Condition in delegatorCumulativeStakeAt can be optimized to save gas

• File: contracts/bonding/BondingVotes.sol

 if (rewardRound < bond.lastClaimRound) {
            // If the transcoder hasn't called reward() since the last time the delegator claimed earnings, there wil be
            // no rewards to add to the delegator's stake so we just return the originally bonded amount.
            return bond.bondedAmount;
        }

Function delegatorCumulativeStakeAt calculates cumulative stake of a delegator at any given round. Above condition checks if the transcoder hasn't called reward() since the last time the delegator claimed earnings. If he did (so rewardRound < bond.lastClaimRound), then there is no reward to add to the delegator's stake and no need to calculate it once again. We can just return the originally bonded amount This condition, however, does not take into a consideration a scenario, when rewardRound == bond.lastClaimRound. In this case, the start and the end pools would be the same, so we don't need to calculate cumulative rewards once again. In that case, bond.bondedAmount should be returned also, when rewardRound == bond.lastClaimRound.
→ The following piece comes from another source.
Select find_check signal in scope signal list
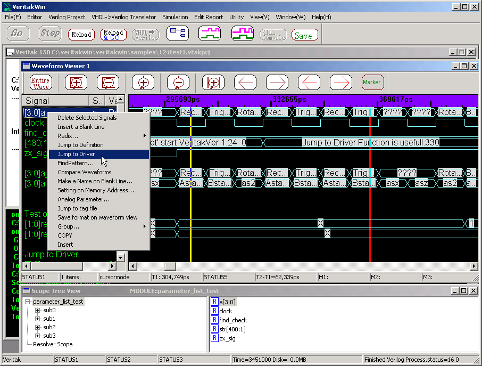 click(232, 320)
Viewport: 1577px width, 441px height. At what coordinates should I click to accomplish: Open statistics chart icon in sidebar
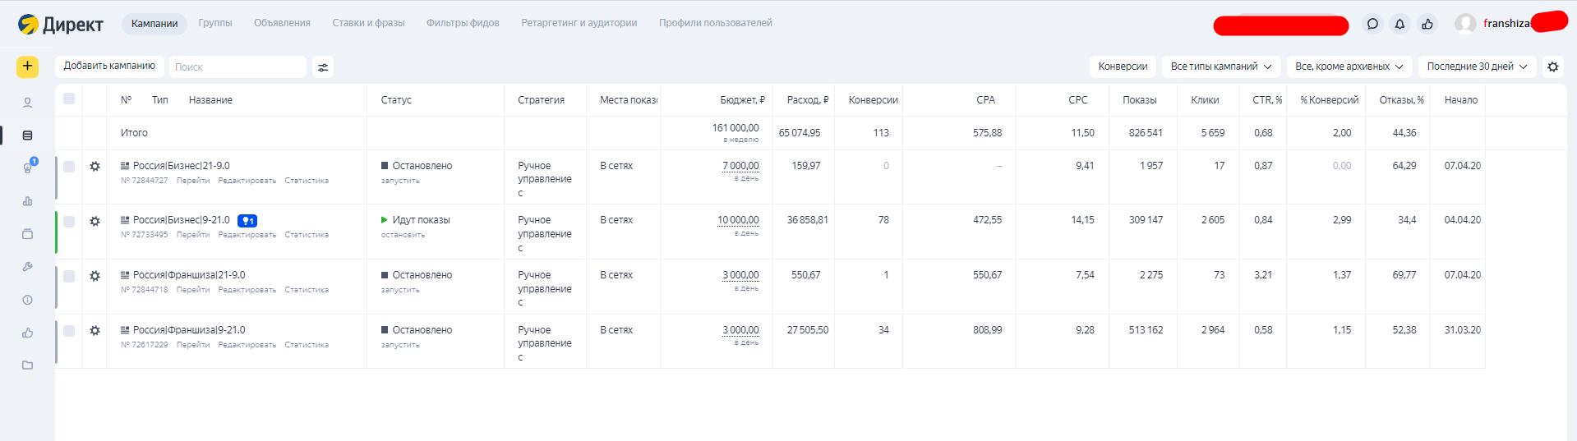pos(27,201)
To save some gas, we should include this scenario in the above if-condition. This line: if (rewardRound < bond.lastClaimRound) should be changed to: if (rewardRound <= bond.lastClaimRound).

Arithmetic which won't underflow/overflow can be unchecked

• File: contracts/bonding/BondingVotes.sol

revert FutureLookup(_round, currentRound == 0 ? 0 : currentRound - 1);

When currentRound is 0, condition will return 0. Otherwise, currentRound - 1 won't overflow, since currentRound is at least 1.

• File: contracts/bonding/BondingVotes.sol

156:        (uint256 amount, ) = getBondingStateAt(_account, clock() + 1);
182:        return getTotalActiveStakeAt(clock() + 1);
206:        (, address delegateAddress) = getBondingStateAt(_account, clock() + 1);
267:        if (_startRound != clock() + 1) {
268:            revert InvalidStartRound(_startRound, clock() + 1);
326:        if (_round > clock() + 1) {
327:            revert FutureLookup(_round, clock() + 1);
427:        if (_round > clock() + 1) {
428:            revert FutureLookup(_round, clock() + 1);

168:        (uint256 amount, ) = getBondingStateAt(_account, _round + 1);
195:        return getTotalActiveStakeAt(_round + 1);
219:        (, address delegateAddress) = getBondingStateAt(_account, _round + 1);

clock() + 1 and _round + 1 can be wrapped by unchecked block. It's almost impossible that round or clock() will ever overflow (this would require almost impossible to achieve amount of time to have round or clock() such big, that +1 will overflow it). Moreover, if those were so big and in a risk of overflow, the protocol would be broken - because achieving next round wouldn't be possible. Thus we can assume, that those values won't ever overflow and wrap them into unchecked block.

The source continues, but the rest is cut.